Dopo il lancio di una raccolta firme che ha visto migliaia di adesioni, anche da parte di altri istituti, l’amministrazione scolastica provinciale ha deciso di fare un passo indietro "dimostrandosi disponibile - si legge nel comunicato stampaa riconsiderare nelle prossime settimane gli andamenti concreti, in quanto suscettibili di modificazioni fino all’inizio del prossimo mese di luglio".

Le ombre della didattica a distanza

Secondo le attuali linee guida presentate la didattica in presenza sarà prioritaria per gli alunni delle classi prime e seconde, oltre che per coloro che presentano bisogni educativi speciali.

"Laddove l’attività didattica in presenza non possa essere assicurata a tutti gli alunni per la carenza di spazi, si dovrà elaborare una programmazione didattica alternativa".

Per tutti gli altri, dunque, qualora non si riuscisse a trovare un’adeguata soluzione per la ripresa delle lezioni in presenza ci si dovrà limitare alla didattica a distanza.

Una ricerca dell’Istat, tuttavia, riporta che oltre un terzo delle famiglie italiane non possiede un computer. Al Sud queste percentuali arrivano a sfiorare il 60% mentre nelle province di Trento e Bolzano il trend segue il nazionale, con circa il 30% delle famiglie sprovviste di apparecchi elettronici quali tablet e pc.

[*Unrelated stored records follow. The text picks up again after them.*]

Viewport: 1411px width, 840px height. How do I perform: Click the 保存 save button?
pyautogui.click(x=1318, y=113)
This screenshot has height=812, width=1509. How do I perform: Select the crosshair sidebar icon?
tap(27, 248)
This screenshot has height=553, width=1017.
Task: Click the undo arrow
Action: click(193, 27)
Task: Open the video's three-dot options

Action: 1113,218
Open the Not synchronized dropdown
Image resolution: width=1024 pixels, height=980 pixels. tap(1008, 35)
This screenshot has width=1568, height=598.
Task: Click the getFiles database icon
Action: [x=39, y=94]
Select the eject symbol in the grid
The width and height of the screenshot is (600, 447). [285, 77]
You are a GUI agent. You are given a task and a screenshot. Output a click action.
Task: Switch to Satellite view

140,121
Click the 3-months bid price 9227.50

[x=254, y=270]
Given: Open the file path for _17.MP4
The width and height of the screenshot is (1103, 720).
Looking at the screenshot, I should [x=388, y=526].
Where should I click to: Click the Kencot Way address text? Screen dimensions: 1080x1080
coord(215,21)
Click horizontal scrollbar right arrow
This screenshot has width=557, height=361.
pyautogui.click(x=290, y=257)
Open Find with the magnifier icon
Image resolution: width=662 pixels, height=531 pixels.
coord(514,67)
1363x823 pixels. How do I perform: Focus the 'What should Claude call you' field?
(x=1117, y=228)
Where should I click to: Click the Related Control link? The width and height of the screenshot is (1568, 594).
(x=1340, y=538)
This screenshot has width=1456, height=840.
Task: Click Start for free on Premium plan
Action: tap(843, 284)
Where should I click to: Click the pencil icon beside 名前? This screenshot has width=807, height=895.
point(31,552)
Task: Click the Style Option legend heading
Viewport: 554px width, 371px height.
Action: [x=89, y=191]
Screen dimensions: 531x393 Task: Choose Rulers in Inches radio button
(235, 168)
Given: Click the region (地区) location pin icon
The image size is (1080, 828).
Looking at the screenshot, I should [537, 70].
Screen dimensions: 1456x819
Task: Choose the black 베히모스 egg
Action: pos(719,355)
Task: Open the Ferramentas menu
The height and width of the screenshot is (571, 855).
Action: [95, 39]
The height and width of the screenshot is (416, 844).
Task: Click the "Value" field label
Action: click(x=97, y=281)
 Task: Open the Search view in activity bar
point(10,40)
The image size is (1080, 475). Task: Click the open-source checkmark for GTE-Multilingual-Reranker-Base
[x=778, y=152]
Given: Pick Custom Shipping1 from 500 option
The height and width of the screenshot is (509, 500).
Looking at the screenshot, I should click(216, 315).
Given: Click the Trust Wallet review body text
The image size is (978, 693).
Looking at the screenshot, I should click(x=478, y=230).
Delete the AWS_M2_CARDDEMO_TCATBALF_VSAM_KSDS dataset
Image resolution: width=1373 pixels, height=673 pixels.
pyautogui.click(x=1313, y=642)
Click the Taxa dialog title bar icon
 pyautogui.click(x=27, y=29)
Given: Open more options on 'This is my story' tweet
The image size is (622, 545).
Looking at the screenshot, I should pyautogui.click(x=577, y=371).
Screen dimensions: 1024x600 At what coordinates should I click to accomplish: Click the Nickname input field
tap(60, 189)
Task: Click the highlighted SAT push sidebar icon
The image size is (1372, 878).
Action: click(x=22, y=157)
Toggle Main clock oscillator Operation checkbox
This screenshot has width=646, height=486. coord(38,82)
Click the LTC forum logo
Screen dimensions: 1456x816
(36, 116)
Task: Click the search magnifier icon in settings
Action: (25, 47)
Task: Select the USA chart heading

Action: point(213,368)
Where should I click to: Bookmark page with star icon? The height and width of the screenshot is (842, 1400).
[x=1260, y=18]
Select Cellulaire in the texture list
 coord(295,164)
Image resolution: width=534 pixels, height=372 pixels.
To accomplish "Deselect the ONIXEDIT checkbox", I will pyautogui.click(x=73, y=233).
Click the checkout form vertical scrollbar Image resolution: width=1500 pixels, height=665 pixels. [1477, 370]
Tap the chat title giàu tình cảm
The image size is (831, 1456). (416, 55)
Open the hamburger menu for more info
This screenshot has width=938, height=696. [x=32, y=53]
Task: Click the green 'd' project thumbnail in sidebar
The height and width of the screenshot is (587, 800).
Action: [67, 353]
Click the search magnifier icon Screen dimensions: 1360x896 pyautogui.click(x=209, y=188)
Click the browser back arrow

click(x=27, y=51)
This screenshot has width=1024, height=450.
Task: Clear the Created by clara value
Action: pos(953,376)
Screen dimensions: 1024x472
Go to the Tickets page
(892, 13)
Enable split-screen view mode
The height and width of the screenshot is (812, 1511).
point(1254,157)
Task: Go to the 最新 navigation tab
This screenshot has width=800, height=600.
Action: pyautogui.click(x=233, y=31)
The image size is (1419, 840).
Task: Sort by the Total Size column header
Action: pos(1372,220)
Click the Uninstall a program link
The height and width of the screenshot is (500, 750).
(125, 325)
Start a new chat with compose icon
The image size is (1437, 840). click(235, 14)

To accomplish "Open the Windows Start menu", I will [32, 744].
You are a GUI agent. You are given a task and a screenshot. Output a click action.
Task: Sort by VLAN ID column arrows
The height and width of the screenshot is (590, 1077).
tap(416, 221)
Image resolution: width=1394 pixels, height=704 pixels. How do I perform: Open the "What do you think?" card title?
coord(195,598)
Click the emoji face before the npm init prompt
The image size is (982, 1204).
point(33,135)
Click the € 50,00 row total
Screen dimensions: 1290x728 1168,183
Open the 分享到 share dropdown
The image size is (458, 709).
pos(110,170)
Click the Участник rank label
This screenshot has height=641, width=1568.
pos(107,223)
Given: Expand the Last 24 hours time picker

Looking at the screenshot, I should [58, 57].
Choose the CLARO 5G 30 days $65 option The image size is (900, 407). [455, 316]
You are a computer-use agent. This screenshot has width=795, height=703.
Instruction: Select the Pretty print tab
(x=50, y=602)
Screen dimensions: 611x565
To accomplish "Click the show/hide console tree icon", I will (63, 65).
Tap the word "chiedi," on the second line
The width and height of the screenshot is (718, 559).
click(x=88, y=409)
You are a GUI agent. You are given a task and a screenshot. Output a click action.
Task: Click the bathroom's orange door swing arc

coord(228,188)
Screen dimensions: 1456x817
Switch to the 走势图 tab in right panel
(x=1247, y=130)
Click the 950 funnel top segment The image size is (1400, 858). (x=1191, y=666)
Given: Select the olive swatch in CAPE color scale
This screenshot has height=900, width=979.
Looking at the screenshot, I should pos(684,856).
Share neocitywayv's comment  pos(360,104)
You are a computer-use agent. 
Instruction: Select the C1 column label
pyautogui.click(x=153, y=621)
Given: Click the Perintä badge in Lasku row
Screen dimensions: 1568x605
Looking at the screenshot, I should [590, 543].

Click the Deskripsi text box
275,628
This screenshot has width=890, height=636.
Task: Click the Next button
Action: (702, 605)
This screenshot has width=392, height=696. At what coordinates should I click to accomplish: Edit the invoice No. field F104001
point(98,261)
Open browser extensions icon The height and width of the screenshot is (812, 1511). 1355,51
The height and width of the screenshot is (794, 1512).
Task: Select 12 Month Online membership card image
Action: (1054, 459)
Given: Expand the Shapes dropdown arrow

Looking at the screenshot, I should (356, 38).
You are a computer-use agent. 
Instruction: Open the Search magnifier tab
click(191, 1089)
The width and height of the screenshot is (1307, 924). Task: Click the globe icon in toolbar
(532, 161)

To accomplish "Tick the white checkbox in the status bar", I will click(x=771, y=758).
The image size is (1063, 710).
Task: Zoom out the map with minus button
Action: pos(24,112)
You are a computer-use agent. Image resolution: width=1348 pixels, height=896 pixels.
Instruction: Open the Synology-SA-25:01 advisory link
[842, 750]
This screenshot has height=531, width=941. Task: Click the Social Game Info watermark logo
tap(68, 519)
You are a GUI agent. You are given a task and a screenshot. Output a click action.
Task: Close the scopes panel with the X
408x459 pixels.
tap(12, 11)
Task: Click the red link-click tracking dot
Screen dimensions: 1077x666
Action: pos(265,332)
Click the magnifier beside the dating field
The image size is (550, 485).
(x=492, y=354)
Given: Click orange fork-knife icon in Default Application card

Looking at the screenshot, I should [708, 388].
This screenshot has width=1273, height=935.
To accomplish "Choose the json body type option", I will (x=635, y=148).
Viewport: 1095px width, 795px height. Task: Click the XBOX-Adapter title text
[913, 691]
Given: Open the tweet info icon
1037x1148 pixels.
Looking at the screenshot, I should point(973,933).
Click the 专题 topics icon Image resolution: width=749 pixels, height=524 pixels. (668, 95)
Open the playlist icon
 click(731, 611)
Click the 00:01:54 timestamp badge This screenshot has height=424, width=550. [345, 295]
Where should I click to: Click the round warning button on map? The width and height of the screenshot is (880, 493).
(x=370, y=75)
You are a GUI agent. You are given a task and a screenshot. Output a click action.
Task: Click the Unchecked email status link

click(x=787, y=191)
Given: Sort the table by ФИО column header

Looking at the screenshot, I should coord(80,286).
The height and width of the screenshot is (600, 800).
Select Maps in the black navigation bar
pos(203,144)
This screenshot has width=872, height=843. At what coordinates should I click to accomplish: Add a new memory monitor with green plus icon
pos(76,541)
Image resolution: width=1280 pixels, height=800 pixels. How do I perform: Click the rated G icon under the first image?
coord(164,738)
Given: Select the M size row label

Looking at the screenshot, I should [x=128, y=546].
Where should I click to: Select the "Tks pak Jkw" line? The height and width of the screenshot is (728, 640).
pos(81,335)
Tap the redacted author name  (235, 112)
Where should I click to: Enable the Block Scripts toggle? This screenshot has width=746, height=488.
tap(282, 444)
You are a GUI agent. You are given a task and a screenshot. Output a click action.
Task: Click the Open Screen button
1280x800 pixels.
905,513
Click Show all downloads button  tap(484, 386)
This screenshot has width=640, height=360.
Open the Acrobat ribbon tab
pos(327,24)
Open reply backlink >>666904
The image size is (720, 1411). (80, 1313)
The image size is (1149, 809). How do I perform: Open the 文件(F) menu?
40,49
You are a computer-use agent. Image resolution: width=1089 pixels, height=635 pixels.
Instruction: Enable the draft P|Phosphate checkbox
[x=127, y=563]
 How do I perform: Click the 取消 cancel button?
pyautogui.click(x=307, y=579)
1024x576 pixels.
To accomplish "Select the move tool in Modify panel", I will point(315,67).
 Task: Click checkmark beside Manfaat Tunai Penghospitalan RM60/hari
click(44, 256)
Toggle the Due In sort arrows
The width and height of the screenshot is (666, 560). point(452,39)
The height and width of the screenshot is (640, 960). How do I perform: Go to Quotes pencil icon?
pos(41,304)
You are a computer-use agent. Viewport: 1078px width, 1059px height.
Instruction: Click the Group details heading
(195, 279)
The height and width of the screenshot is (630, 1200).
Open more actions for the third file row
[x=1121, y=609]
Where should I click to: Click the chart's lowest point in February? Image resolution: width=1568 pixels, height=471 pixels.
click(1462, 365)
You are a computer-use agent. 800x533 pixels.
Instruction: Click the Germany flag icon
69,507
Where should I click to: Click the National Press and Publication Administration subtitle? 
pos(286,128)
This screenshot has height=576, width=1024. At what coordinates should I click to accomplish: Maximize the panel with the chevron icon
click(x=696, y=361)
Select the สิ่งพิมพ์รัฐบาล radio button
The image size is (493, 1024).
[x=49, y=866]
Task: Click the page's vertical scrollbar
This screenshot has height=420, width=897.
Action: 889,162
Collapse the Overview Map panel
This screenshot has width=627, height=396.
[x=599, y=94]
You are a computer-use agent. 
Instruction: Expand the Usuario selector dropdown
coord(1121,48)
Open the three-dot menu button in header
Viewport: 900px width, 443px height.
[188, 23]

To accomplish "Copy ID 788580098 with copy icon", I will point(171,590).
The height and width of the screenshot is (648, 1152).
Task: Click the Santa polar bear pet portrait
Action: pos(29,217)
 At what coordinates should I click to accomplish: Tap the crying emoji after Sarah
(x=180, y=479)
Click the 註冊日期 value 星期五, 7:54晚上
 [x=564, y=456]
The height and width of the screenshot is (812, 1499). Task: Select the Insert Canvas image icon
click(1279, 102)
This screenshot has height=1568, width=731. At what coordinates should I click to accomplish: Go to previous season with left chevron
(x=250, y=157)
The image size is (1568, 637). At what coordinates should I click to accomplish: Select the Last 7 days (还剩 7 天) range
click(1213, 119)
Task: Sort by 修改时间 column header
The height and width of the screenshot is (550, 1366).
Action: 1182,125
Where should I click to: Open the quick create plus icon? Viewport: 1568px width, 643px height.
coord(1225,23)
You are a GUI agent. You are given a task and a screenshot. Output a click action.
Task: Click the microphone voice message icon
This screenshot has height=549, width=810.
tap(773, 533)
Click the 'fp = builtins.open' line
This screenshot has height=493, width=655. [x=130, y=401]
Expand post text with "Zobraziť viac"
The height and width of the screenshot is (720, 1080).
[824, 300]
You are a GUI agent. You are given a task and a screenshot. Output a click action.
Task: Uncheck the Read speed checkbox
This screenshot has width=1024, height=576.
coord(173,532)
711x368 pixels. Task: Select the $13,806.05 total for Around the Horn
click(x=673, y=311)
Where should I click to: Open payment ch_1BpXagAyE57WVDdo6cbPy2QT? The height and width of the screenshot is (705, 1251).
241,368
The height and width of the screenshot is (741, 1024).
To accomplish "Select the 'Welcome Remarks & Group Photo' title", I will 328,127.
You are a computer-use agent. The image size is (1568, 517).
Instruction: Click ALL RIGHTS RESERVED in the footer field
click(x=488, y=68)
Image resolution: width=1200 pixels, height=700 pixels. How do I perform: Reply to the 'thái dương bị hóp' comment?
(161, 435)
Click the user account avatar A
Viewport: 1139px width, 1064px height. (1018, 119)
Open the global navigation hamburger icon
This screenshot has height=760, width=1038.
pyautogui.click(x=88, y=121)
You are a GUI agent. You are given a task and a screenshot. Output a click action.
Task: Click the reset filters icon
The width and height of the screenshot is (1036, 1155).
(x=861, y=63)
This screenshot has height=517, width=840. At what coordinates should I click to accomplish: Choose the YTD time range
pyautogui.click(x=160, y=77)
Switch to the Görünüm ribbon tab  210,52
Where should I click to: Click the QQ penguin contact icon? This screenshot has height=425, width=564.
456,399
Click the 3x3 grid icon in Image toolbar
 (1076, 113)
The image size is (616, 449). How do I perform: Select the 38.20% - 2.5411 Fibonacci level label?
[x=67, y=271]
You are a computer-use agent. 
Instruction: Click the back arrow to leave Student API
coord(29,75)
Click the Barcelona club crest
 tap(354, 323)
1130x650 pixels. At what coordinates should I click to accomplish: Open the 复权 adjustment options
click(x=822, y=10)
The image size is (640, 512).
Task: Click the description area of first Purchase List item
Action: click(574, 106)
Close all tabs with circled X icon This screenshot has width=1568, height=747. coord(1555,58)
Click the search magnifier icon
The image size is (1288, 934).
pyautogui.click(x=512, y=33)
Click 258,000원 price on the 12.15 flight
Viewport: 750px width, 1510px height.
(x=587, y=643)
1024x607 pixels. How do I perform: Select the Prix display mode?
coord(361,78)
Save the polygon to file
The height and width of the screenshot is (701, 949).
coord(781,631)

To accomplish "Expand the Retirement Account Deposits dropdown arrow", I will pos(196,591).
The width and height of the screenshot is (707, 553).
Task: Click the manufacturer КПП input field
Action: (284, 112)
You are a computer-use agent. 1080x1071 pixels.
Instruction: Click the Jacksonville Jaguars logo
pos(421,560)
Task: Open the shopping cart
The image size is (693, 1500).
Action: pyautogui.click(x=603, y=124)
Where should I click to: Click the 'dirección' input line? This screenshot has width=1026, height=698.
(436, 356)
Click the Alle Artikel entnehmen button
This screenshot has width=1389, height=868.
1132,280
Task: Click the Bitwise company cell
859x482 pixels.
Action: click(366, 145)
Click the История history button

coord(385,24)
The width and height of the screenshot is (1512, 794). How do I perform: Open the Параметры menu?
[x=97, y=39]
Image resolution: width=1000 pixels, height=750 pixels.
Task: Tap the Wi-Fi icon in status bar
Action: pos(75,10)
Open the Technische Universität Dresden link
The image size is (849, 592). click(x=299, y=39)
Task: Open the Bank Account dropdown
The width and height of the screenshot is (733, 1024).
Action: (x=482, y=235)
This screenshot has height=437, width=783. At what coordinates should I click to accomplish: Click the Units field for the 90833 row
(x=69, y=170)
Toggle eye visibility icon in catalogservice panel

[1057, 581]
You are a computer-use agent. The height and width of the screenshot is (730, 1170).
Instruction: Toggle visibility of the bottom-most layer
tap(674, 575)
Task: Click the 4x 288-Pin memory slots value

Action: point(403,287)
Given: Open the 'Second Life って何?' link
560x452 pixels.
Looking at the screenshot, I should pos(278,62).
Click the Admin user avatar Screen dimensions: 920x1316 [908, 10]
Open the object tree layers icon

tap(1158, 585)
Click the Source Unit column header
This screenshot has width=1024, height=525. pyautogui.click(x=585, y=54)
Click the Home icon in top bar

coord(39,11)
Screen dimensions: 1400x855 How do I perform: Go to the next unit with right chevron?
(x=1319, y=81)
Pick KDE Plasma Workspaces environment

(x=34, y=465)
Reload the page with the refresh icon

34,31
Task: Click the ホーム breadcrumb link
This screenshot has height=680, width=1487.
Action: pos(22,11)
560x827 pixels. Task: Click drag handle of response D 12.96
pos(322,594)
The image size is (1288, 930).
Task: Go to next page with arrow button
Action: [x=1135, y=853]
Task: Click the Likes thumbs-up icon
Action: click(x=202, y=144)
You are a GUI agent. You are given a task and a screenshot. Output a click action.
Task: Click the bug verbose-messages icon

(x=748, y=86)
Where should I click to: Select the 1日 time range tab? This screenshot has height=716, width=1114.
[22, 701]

Secondo un’indagine di Cittadinanzattiva, invece, la didattica a distanza ha escluso dall’insegnamento circa 1,6 milioni di studenti in tutta Italia a causa di connessione inadeguata (48,5%), condivisione del dispositivo fra più fratelli o familiari (33,5%), assenza di dispositivi (24,5%), assenza di connessione (16,4%).